This month I will complete my sixth year of teaching the introductory finance to grad students at SUNY/Albany's B-School. Except for my second semester of this professorial stint (Spring 2005), I have taught at least one section of this course every semester. Each semester I have chosen a "pet stock" for the course. Students have to predict the price of the stock over a short period of time-four weeks at first, but eventually just two weeks-as well as build a long/short portfolio around it that is grading based either on its realized volatility or holding period return over the period.

My choice of pet stock has always been intentionally diabolical. I started in Fall 2004 by picking Google. Because the company had just gone public, it left students with insufficient data to perform any reasonable financial analysis on the company. I continued using Google until it got big and boring. In Fall 2006, I switched to Green Mountain Coffee Roasters (GMCR). Like Google, it had an unconscionably high P/E. Also like Google, it nonetheless continued to skyrocket in price all the while it was my pet stock. (I do not purchase my pet stocks so that I can maintain a certain objectivity.) This semester, I booted Google out in favor of one of my consulting clients from a previous lifetime, Bank of America. I actually would have preferred to use Citigroup, but its low price leads to high quantization error that most Ph.D.s, especially those from a large city in the Midwest, fail to recognize, much less incorporate into their analysis. (In other words, a one cent move in Citigroup currently translates into over 20 basis points, enough to mess up certain hedging strategies.)

I've already written about Google, and any comments about BofA may have to wait a long time. So, this month I will rag on GMCR.

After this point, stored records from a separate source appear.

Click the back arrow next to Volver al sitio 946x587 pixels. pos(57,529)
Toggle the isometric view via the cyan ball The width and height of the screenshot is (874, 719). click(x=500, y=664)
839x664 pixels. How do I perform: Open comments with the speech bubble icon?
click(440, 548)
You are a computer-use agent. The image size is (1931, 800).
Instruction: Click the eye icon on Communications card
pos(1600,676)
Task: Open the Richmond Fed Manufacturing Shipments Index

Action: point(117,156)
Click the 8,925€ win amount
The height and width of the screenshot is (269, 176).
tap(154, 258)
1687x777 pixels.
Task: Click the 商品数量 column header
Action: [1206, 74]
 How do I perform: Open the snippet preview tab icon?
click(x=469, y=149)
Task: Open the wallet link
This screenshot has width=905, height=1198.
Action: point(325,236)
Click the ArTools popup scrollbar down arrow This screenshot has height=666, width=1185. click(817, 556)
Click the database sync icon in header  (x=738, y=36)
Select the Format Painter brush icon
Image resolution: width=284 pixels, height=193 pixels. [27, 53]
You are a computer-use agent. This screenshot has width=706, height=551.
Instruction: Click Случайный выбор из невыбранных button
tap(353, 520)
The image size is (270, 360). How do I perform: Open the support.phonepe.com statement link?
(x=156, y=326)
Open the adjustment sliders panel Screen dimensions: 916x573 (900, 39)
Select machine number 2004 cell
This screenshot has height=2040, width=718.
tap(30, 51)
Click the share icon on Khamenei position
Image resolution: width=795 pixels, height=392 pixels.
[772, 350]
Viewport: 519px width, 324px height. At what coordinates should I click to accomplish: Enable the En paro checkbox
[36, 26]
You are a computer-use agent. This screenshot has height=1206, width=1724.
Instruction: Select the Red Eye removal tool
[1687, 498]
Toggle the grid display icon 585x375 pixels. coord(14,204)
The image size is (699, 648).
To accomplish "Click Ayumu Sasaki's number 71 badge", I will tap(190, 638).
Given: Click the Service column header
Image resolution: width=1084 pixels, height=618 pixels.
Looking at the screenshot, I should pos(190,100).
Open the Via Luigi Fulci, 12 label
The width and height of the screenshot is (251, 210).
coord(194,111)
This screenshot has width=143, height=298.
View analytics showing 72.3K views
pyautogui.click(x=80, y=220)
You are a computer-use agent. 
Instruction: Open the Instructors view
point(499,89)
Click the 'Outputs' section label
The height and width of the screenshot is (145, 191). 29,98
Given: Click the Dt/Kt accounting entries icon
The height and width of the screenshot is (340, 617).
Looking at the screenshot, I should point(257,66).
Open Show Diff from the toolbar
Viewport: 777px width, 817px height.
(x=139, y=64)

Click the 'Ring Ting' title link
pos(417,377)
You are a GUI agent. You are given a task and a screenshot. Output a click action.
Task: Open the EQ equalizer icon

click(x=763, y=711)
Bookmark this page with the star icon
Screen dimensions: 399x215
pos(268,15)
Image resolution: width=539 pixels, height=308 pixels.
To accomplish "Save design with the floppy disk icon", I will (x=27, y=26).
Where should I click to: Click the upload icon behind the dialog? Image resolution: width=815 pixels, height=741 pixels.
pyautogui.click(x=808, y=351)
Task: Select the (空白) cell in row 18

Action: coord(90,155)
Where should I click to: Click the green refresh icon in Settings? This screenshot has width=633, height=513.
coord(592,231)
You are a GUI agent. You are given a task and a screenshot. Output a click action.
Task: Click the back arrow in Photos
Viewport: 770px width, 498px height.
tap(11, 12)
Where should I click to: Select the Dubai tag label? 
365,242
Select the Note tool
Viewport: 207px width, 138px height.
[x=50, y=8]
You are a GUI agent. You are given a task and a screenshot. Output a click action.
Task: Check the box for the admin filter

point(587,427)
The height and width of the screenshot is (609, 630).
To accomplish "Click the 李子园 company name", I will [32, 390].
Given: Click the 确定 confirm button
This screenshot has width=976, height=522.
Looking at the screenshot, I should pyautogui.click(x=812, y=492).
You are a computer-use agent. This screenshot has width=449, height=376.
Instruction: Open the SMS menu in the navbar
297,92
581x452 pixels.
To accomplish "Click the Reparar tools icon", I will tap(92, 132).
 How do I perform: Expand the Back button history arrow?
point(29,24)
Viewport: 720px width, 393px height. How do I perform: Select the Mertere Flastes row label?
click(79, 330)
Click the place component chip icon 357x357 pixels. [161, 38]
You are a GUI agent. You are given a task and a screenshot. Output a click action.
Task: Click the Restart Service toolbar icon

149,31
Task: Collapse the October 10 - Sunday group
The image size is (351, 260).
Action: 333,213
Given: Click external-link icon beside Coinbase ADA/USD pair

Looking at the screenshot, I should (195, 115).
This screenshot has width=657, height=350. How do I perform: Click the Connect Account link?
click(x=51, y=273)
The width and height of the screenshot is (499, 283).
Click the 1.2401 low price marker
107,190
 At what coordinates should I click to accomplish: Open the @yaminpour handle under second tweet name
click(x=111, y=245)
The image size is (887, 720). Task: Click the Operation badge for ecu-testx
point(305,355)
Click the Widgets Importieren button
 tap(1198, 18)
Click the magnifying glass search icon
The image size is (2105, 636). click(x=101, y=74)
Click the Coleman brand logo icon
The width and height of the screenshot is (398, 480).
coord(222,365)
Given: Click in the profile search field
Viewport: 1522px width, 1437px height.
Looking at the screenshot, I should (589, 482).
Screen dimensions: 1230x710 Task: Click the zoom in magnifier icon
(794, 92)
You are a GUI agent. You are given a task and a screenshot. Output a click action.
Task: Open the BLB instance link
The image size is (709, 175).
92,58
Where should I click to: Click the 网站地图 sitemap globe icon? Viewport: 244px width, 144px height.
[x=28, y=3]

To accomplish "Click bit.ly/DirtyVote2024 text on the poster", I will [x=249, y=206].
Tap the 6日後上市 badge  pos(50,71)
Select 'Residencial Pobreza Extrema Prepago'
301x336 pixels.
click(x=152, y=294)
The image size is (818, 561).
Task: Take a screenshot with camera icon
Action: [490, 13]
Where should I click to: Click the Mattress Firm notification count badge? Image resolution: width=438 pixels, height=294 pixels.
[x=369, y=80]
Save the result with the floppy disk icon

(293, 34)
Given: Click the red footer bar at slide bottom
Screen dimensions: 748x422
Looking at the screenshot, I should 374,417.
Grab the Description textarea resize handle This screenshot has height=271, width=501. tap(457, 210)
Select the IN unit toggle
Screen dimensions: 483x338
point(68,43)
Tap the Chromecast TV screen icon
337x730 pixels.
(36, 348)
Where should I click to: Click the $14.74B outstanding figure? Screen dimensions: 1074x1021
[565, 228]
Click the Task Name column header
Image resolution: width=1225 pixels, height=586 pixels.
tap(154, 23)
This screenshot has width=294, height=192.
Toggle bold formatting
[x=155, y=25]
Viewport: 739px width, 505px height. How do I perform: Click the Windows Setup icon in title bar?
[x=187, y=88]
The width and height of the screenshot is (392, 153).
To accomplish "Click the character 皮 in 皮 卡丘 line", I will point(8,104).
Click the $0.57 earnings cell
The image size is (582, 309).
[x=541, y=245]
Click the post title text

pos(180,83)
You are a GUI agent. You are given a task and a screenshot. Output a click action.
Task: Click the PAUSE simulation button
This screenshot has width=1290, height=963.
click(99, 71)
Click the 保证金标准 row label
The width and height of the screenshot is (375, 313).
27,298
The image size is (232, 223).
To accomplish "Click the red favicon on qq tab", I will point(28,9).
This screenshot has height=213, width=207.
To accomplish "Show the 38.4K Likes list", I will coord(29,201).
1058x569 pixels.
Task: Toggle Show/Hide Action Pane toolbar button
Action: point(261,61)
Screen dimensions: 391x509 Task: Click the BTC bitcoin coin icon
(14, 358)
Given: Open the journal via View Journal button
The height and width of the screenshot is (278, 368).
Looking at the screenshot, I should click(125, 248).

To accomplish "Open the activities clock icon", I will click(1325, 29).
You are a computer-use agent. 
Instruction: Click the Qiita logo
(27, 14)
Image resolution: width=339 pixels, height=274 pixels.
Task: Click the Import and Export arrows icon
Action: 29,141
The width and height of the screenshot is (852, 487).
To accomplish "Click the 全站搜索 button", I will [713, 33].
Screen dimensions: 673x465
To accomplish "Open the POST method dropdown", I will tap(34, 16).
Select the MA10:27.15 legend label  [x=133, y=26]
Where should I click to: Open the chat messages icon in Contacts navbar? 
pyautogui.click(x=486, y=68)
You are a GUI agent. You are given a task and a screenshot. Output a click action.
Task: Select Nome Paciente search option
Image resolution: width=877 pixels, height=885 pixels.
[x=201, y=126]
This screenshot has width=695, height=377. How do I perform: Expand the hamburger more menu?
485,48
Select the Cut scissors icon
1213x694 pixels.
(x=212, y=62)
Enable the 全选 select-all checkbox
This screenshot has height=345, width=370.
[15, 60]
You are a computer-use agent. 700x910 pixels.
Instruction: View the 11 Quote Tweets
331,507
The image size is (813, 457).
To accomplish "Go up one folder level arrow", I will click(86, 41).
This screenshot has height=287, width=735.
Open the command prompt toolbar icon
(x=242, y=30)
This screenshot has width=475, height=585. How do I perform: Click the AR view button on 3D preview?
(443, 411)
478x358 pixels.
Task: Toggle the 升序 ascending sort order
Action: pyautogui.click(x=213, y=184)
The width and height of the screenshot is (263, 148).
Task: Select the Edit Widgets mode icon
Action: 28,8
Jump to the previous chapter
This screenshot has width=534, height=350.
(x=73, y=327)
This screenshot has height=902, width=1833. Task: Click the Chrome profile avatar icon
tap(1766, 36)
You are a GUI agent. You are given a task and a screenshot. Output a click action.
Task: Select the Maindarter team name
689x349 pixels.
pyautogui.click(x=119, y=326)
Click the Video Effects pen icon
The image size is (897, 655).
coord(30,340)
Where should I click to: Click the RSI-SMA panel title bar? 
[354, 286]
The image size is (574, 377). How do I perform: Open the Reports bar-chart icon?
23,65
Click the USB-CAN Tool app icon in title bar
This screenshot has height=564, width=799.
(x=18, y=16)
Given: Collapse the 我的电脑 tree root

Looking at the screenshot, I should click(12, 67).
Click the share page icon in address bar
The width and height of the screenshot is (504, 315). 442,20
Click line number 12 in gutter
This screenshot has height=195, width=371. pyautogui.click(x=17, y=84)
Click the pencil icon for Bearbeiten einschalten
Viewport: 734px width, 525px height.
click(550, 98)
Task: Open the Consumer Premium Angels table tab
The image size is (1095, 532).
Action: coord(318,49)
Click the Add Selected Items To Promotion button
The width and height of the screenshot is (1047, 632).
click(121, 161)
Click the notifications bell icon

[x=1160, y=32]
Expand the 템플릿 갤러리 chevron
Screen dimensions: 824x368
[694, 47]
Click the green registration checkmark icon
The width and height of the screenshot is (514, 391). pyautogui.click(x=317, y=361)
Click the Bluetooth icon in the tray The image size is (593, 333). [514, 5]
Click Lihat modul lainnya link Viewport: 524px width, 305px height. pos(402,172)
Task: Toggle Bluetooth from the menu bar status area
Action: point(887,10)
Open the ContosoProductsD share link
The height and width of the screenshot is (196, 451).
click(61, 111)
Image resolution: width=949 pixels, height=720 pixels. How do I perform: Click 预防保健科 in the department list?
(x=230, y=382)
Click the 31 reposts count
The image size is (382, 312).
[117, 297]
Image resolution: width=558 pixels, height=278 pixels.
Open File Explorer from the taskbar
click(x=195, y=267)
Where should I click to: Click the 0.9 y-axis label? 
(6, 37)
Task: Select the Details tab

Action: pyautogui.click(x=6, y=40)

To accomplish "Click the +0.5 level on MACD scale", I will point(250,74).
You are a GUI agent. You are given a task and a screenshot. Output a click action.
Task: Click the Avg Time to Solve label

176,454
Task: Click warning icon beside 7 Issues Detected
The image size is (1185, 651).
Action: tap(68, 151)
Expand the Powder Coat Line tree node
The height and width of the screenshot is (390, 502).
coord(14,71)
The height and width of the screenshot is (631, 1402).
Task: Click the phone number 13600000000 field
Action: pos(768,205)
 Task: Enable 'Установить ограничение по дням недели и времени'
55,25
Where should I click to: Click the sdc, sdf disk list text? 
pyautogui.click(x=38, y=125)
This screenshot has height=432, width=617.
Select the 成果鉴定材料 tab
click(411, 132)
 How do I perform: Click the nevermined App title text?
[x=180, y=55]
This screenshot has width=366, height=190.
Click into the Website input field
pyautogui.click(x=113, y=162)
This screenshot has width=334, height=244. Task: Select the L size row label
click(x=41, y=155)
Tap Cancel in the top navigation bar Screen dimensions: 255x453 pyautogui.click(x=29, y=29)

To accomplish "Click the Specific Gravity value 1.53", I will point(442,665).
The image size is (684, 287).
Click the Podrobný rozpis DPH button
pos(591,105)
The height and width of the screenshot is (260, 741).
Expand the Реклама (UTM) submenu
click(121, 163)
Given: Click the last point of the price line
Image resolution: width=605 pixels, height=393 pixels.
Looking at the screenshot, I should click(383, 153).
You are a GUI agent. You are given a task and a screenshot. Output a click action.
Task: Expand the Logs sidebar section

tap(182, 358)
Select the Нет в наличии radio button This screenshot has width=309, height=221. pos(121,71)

Green Mountain has a high profile about Albany, NY, but that's not why it became my pet stock, not that it hurt any. By the summer of 2006, the publicity about my research on mutual funds expenses had made me a popular enough guy that I had run out of minutes in a day. On a business trip to Boston, I discovered that there were single-cup coffeemakers that using sexy little pods to turn water into coffee in a hurry. For years, those execrable Mr. Coffee machines would pop up in my hotel rooms. This hotel, however, the Hilton Financial District, was where I saw my first pod coffeemaker of any kind, Braun's Tassimo system.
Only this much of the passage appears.